第2話

 山道で木の枝を拾った子どものように、私はむき出しのネギを一本だけ持って商店街を抜け、しばらく歩いて薫の家を目指した。

「袋とかもらっちゃダメだった? 恥ずかしいんだけど」

「ネギ一本のためにそれはもったいないよ。エコしなきゃ」

 間違ってもネギでブロック塀をこすらないように気をつけていると、じきに薫の家が見えてきた。小さな門をくぐると庭が見え、そこにはリードにつながれた柴犬がいた。その子があまりにも尻尾を振っていたので、ネギを薫に託して近づき、頭を撫でてやった。

「久しぶり。元気してた?」

 犬が気持ちよさそうに頭をもたげ、喉を撫でるようにせがんできたのでその通りにしてやると、首輪にリード以外のものがついているのが目についた。それは鍵の形であり、首輪の中心からリングを通してぶら下がっていた。

「アクセ? おしゃれだね」

「家の鍵だよ」

 薫がそう言って犬から鍵をもぎ取り、玄関の鍵穴に差し込むと、カチッと開錠の音が聞こえた。

「危なくない? 盗られるかもしれないのに」

「ポストとか、植木鉢に隠すよりは安全だと思うよ。うちの子、警戒心強いし」

 玄関に入ると、各家庭にある特有の臭いがした。薫の家は置き型の虫除けの香りだった。

「ちょっと冷蔵庫にしまってくるから、先に部屋行ってて」

 出されたスリッパを履き、二階に続く階段を上った。踊り場には幼少期の薫が学校で描いたであろう絵が額縁に入れて飾られていた。右上のほうに市長賞と書かれたリボンがついており、彼女の両親がこの受賞をよほど喜んだだろうことがありありと想像できた。

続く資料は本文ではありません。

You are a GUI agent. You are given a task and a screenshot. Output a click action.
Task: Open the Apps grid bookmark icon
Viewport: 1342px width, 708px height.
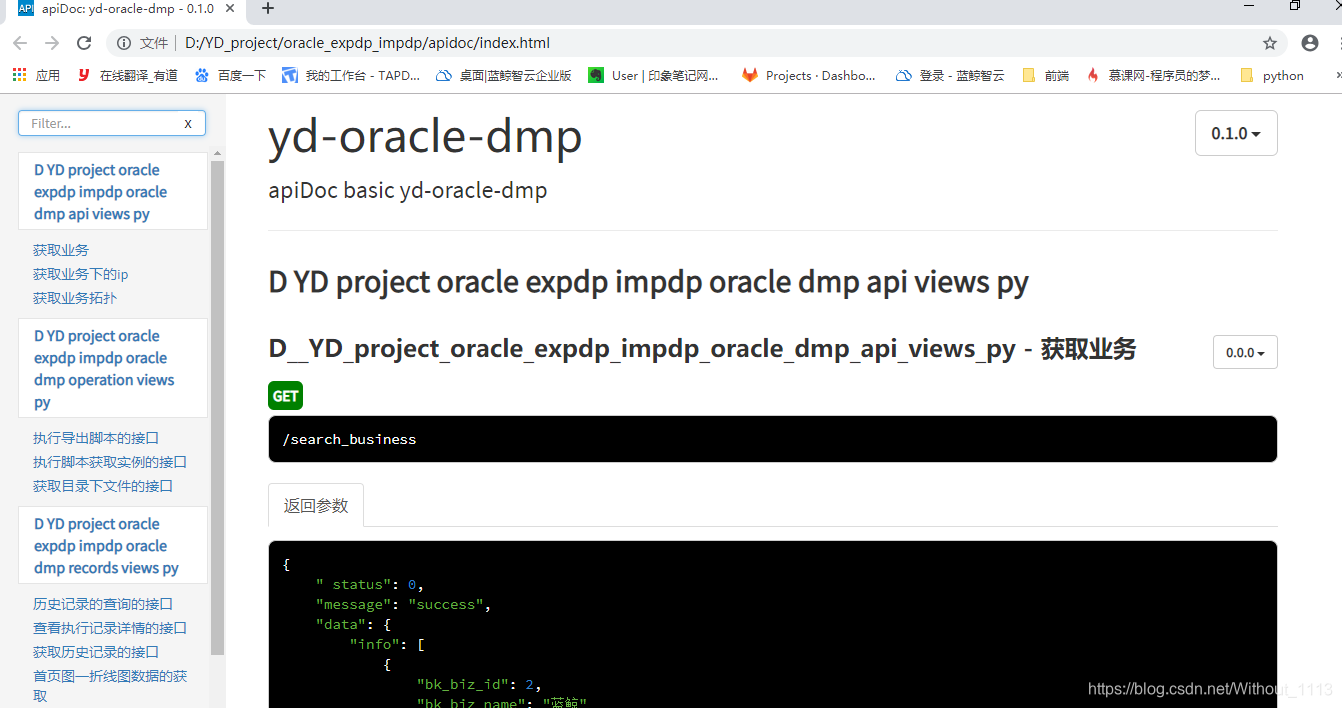tap(19, 75)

 おそらく、この絵が美術部たる薫の原点になるのだろう。私はそのころの彼女のことを知らないので、勉強会の合間にでも聞いてみるのも面白いかもしれない。

「コーヒーでいいー?」

「ホットのブラックで!」

 薫の大きな声が階下から聞こえてきたので、相応の声で答えた。今現在この家には二人きりなので、遠慮や気を使う必要はなかった。

 プレートがかかった扉を開け、ものが少ない薫の部屋に入った。以前来た時と大きな変化はないか、と見渡すと、二ヶ月前にはなかったものが飾られていた。写真立てだった。

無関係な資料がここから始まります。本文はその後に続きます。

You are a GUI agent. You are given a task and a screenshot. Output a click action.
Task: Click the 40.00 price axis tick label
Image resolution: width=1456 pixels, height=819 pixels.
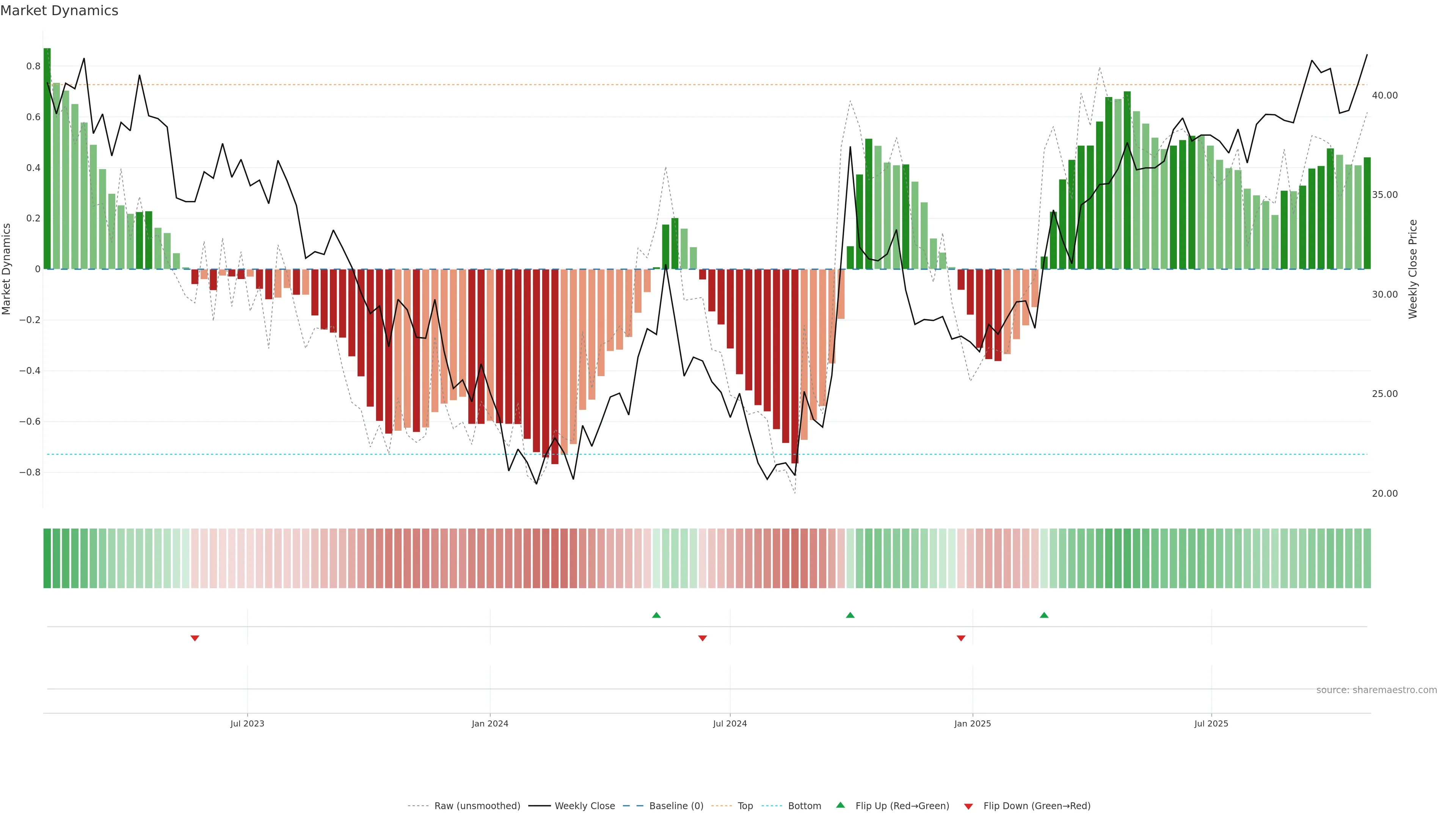[x=1384, y=96]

 中には少し前に行った修学旅行で撮った集合写真が入っていた。しかし、その集団の中に薫の姿はなかった。いじめられていたわけではない。単純に病気のせいで休んだ、と言っていたが、自分が写っていない写真をわざわざ買ってまで飾っているのはどういうことだろう。

「お待たせ。お菓子、マドレーヌっぽいものしかなかったけど、大丈夫?」

「ねえ、これ」

 私が写真を指差すと、薫はコーヒーとマドレーヌっぽいものが乗ったトレーをテーブルに置き、私の隣に来た。

「ああ、これ。ホントは行きたかったからさ、気分だけでもって思って。集合写真だけなら写ってなくても買いやすいかなって」

 薫は少し恥ずかしそうに笑っていた。

「でも、最初から不参加に決めてたんだよね」

「行くと迷惑かかるからねえ。まあ、いいじゃん。それは。勉強はじめようか」

 あまり触れるべきことではなかったのか、薫は無理やり話を切り上げた。しかし、その表情に不愉快を表すものはなかったので、怒ったり気分を害したりはしなかったようだ。あまり無神経に発言しないように気をつけねば。